BlackHat Amsterdam: 'numbers will make the difference' when securing the IoT

SC sat down with Veracode's Chris Eng to talk about securing the internet of things and the future of cyber-regulation.

BlackHat Amsterdam: 'numbers will make the difference' when securing the IoT
BlackHat Amsterdam: 'numbers will make the difference' when securing the IoT

Much has been made of the looming threat of the Internet of Things(IoT); fridges that attack their owners, that kind of thing. Certainly, one can  see why such a development in networked technology combined with the twisted imaginations of the cyber-criminal element might make for a terrifying prospect, but how much of a threat really is the IoT?

SCMagazineUK.com sat down this morning with Veracode's Chris Eng, to talk about the future of the IoT.

Eng is a man with over 15 years' experience in the industry on both the attacking and defending sides of the gap; he eventually found himself at Veracode where he currently sits as the vice president of research. For the uninitiated, Veracode is a company that, according to Eng is trying to “cover the entire landscape of application security.”

Speaking at last month's IP Expo in London, Sophos' global head of security research, James Lyne drew out a scenario he had only recently borne witness to. He had bought several thousand dollars' worth of IoT equipment that you can find online, put it in front of a room full of relatively talented pen testers and within a laughably short period of time, every single item had been cracked. Which leaves us with an interesting conclusion, said Lyne, if criminals and joy-hackers can crack the internet of things so very easily, the reason we haven't seen more of this kind of hack is not because they can't but because they haven't figured out a way to profit from it.

So, we asked Eng, if this is so easy, why haven't we seen more of it?

“I think we have,” said Eng. “It's gotten more media coverage recently because when you can find a vulnerability in people's lives – baby monitors, door locks, garage doors – there's a connection to something that's tangible to us, and that's interesting.”

However, he added: “It's not new. Branding it as IoT is new. We've had internet-connected devices for a long time.”

There have been plenty of conversation about how to get into wireless routers, allowing attackers not only to get into homes but also to install malware and using it as a launching point to take over routers and use them as zombies in a botnet. Hackers typically want to go after the interesting things, Eng said, and that could be what we consider the IoT.

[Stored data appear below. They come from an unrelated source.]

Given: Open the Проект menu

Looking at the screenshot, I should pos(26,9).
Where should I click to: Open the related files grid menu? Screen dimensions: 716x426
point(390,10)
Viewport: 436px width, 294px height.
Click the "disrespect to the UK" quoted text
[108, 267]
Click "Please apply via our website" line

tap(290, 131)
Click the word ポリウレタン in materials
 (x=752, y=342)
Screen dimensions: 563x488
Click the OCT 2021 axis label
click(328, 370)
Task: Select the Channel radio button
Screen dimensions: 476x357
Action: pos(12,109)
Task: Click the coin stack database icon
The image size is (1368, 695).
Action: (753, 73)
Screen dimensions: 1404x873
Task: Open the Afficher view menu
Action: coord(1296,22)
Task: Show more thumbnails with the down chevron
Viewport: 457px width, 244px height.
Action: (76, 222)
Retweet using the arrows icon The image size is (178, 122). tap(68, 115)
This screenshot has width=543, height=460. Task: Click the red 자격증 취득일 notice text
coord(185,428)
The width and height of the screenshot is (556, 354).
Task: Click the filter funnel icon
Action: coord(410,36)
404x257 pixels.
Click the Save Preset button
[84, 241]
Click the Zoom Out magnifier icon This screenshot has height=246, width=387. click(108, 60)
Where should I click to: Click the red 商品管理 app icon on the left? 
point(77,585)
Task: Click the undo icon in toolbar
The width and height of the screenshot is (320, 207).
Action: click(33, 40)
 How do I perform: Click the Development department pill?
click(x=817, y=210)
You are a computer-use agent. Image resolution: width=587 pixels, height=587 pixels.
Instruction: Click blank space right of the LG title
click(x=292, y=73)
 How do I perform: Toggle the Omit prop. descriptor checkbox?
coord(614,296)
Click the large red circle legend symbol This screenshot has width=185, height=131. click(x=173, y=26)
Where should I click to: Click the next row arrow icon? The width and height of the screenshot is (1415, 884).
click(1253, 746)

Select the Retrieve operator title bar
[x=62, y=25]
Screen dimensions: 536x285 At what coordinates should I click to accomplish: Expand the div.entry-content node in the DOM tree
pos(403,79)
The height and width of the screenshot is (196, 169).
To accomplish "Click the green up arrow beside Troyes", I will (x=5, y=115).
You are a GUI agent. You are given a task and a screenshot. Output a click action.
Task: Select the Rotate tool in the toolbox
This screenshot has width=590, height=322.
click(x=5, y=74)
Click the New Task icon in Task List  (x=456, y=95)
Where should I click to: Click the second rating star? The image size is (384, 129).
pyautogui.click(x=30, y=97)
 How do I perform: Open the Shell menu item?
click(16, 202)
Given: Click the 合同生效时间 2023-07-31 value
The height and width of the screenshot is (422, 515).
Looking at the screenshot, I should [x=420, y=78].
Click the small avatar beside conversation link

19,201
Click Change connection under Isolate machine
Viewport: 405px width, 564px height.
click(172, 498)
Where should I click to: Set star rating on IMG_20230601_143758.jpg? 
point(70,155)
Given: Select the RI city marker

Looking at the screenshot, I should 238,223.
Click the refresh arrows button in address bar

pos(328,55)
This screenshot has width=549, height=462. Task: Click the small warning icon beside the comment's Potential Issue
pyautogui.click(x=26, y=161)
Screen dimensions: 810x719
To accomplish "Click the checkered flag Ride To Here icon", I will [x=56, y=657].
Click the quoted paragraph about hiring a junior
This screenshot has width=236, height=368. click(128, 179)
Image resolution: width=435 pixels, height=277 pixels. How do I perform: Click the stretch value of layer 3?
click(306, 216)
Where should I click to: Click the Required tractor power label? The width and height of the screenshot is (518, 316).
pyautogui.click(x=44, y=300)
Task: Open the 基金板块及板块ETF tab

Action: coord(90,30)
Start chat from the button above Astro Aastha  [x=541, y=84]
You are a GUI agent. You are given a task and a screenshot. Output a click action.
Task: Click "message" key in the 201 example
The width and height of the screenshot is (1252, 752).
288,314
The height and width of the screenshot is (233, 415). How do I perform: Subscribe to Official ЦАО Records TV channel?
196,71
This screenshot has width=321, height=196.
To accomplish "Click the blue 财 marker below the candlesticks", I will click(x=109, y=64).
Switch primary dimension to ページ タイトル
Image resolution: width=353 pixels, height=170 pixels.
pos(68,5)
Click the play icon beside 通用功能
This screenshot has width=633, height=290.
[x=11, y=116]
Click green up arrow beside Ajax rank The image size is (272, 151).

While it might seem ridiculous to hack a fridge, the threat isn't to the fridge but other devices on the same network.

“I think right now, the other scenario that is interesting is a targeted attack against a person,” he said. A CEO, a journalist or anyone who might be considered worthy of surveillance could be compromised by an attacker merely by finding out what kind of device they're using.

This is an attack vector that has received comparatively little coverage in the media compared to the fridge, Eng said: “That doesn't mean it isn't happening.”

The devices that make up what we call the IoT are subject to the same software mistakes as you'd find in any computer program. “We know how to protect against them, we know how to code against them,” he said, and yet the same mistakes still crop up.

Many IoT devices do not take into account the high level of security that might be expected: many are small projects funded through Kickstarter or they're “disposable” low cost devices that were meant to become obsolete in a couple of years. There is a good chance that security, if it exists at all, is flawed and out of date.

If this story contains good news, it is this: “I think they're starting to pay attention.”

The car industry has been slow to act in securing vehicle software against malicious attack, but events such as the Volkswagen scandal are forcing companies to “take a closer look at the software.”

The attitude to security will change even more quickly when security becomes a liability issue. When motor manufacturers are “taken to task” for software vulnerabilities and regulation governing software in the US begins to bite, it will be in the best interests of the companies to fix the vulnerabilities as early as possible.

Veracode recently carried out a survey with the New York Stock Exchange. “The sense was that shareholder lawsuits around cyber-liability were going to increase,” Eng said.

Eng thinks that cyber-security will start to get really serious “once it starts translating into money and actuarial risk”. He added, “Any time it comes down to numbers and money, people start paying attention to that. The problem is that cyber-risk is not a mature field, it's not well understood yet.”

When a company is breached and “taken to task for not doing an a reasonable level of security, people are paying attention.”

Eng speculated that at some point there will be an understanding of what constitutes a reasonable level of security, giving regulators the consumer-protection benchmark they need to be able to go after companies for not meeting standards.

Movements are currently being made in the US Congress to address the problem of software standards. Firstly, developers will have to know the component modules used in their software and which software libraries they came from.

Second, developers would be required to know and catalogue all the vulnerabilities in their software, whether they were their own vulnerabilities are something inherent in the library code.  

Third, software will have to be patchable which, according to Eng, “is not a given”.

Those three pillars aren't a bad starting place for software authoring regulation, Eng said.